Si l’on confond facilement l’éthique avec l’identification du bien et du mal dans une situation, les travaux en philosophie nous invitent à ne pas nous limiter à cette approche. En effet, ces distinctions entre bien et mal relèvent plutôt de la morale qui effectivement définie un système de normes et de valeurs permettant d’opérer ces distinctions. L’éthique, elle, doit garder une démarche critique de mise en perspective, c’est là son essence même. Si l’éthique doit bien se confronter aux notions de normes (modèles prescriptifs de comportement), de valeurs (croyances définissant les ‘bonnes’ conduites) ou de principes (lois morales rationnelles), elle le fait de manière dynamique et contingente pour examiner les situations dans lesquelles le bien et le mal ne sont pas si facilement et clairement distinguables. Il y a toujours, derrière les définitions du bien et du mal, des enjeux contingents, des jeux de pouvoirs, des négociations politiques qui demandent une analyse locale. Plutôt que de limiter l’ensemble des positions éthiques à une opposition entre absolutisme (une seule conception du bien et du mal) et le relativisme (tout se vaut), il s’agit de valoriser une démarche contextuelle d’analyse et de réflexion critique.

Enseigner l’éthique des affaires relève d’un questionnement constant demandant d’examiner des phénomènes où différentes positions sont tenables et où il n’y a pas une bonne réponse opposée à toutes les autres.
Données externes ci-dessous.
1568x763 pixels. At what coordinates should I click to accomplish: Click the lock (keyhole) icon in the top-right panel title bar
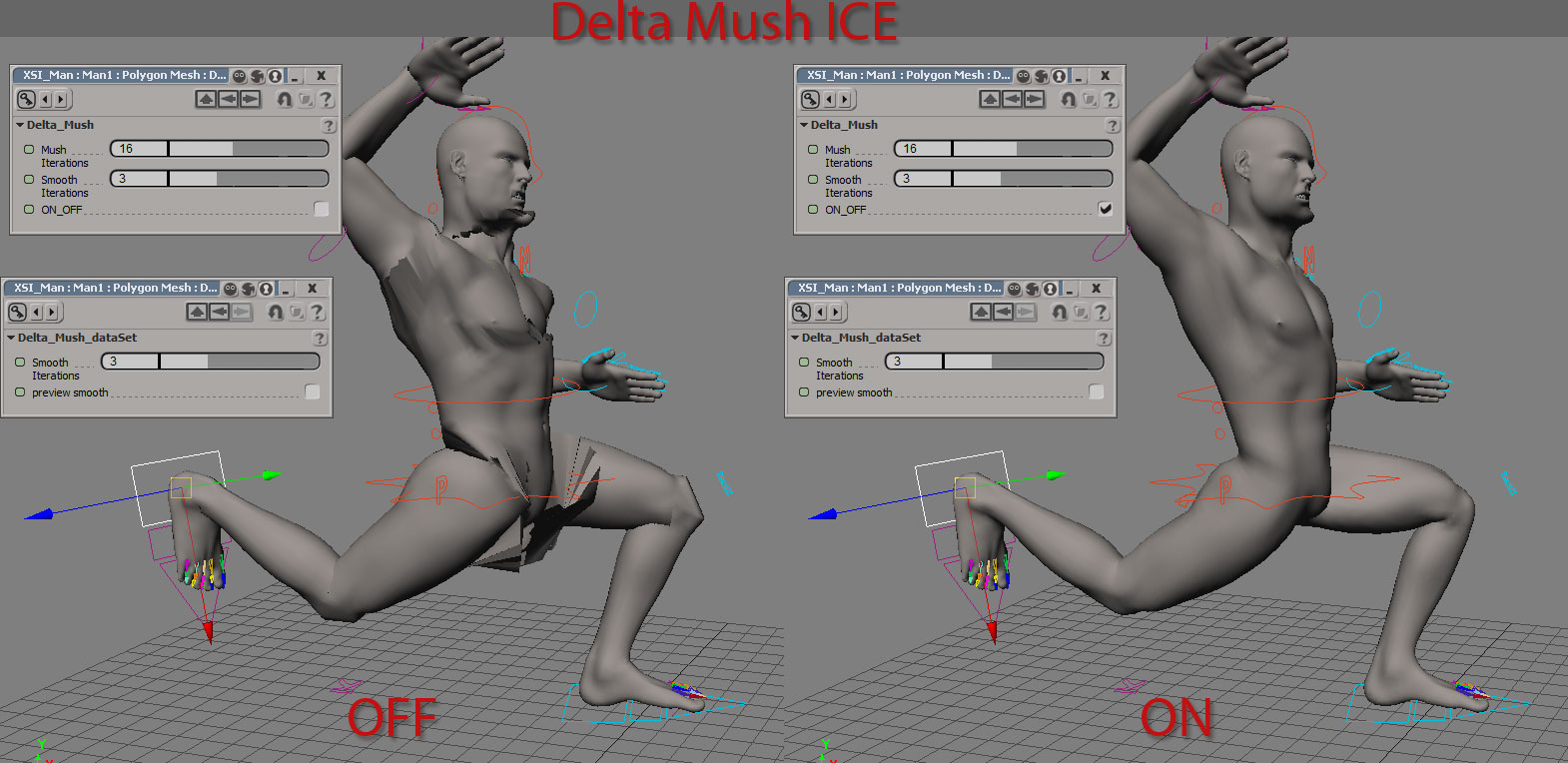(x=1059, y=76)
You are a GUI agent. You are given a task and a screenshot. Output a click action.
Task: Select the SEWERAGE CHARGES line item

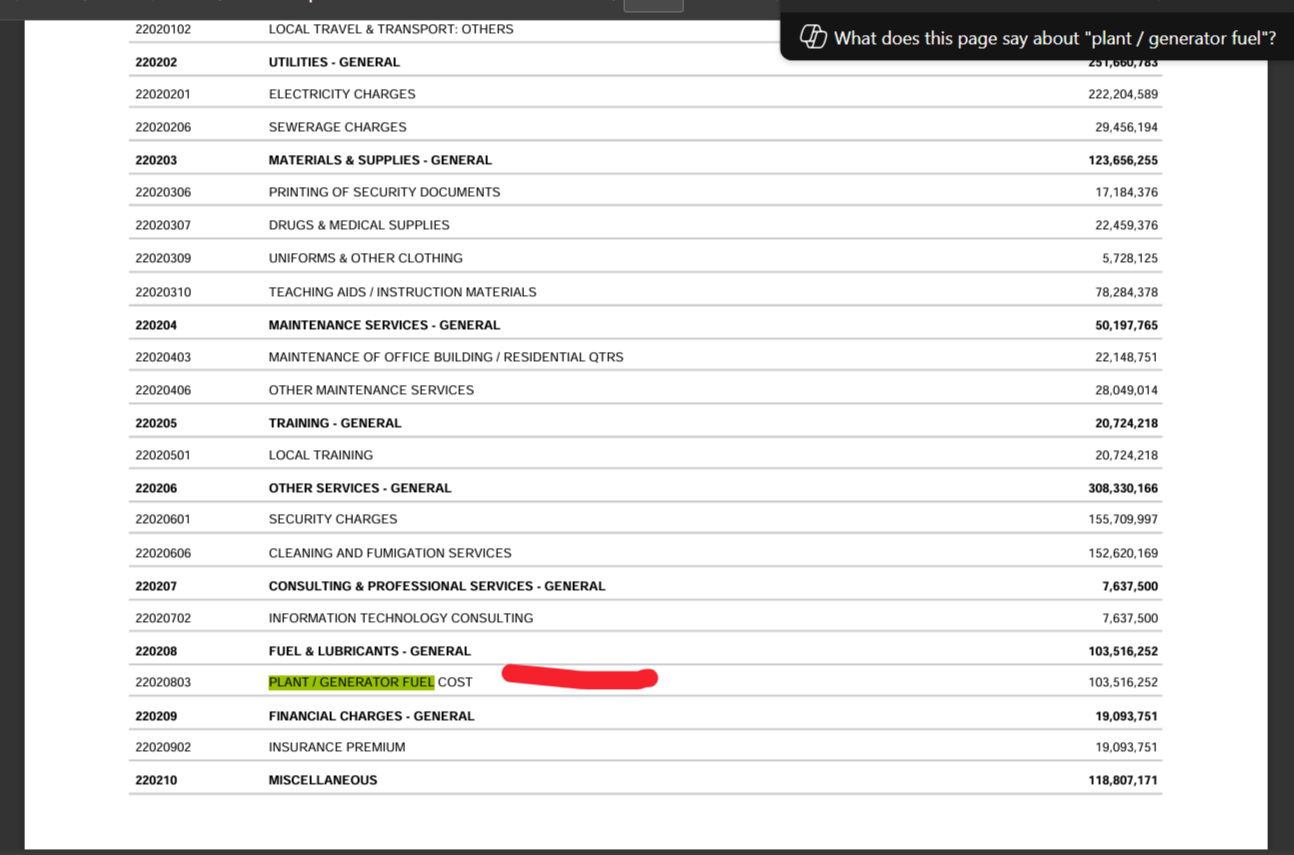pyautogui.click(x=337, y=127)
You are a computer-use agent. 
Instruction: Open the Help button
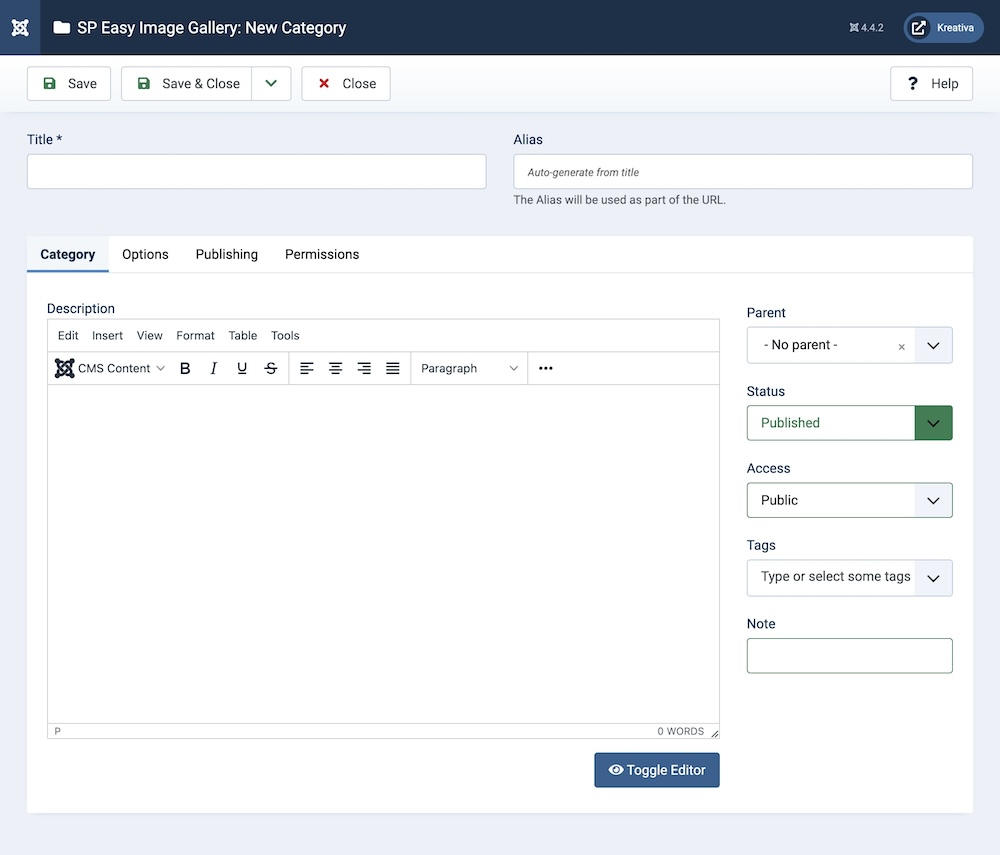click(x=932, y=84)
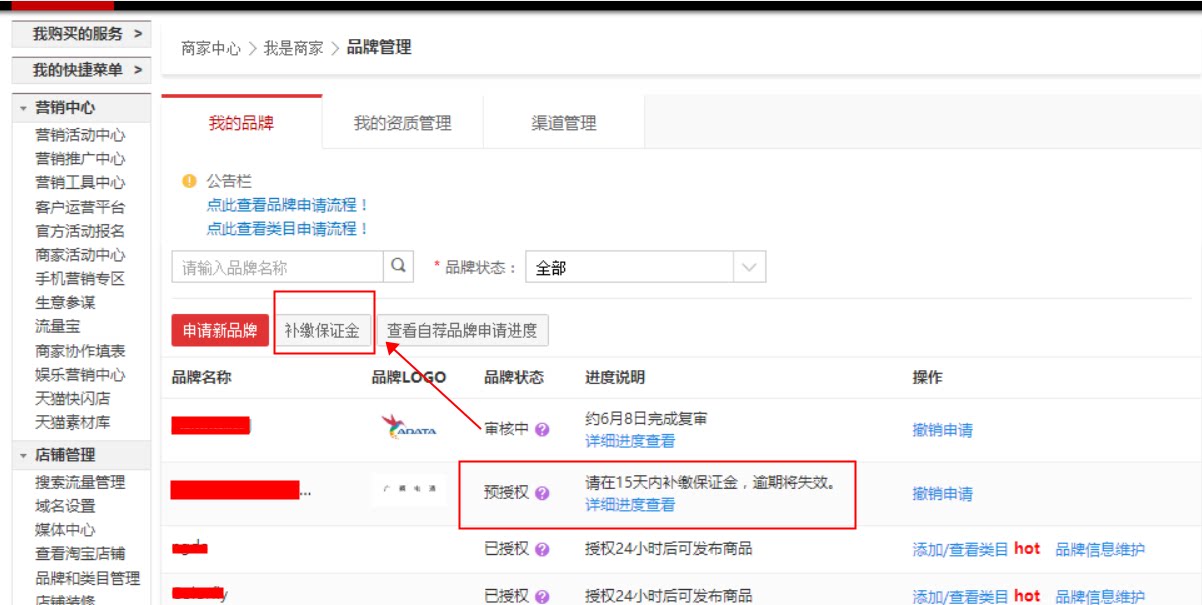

Il s’agit d’entreprendre des analyses fines et complexes prenant en compte non seulement les positions éthiques et morales mais aussi les différents points de vue des parties prenantes concernées. Il est donc nécessaire de donner à lire des auteurs et théories classiques ainsi que de présenter des cas qui font question et engendrent des débats. Ainsi, les étudiants doivent développer une réflexivité, apprendre à se connaître mieux en découvrant les origines de leurs prises de position. « Ceci implique d’apprendre à se connaître. Si l’on peut comprendre la genèse de sa propre position, les facteurs qui l’ont constitué et ses conséquences, on sera alors plus à même d’anticiper et de comprendre les objections possibles et d’entrer dans un dialogue riche avec les autres » (p. 12). L’objet de l’éthique des affaires devient alors celui de positions nuancées, produites par des analyses incluant de multiples points de vue.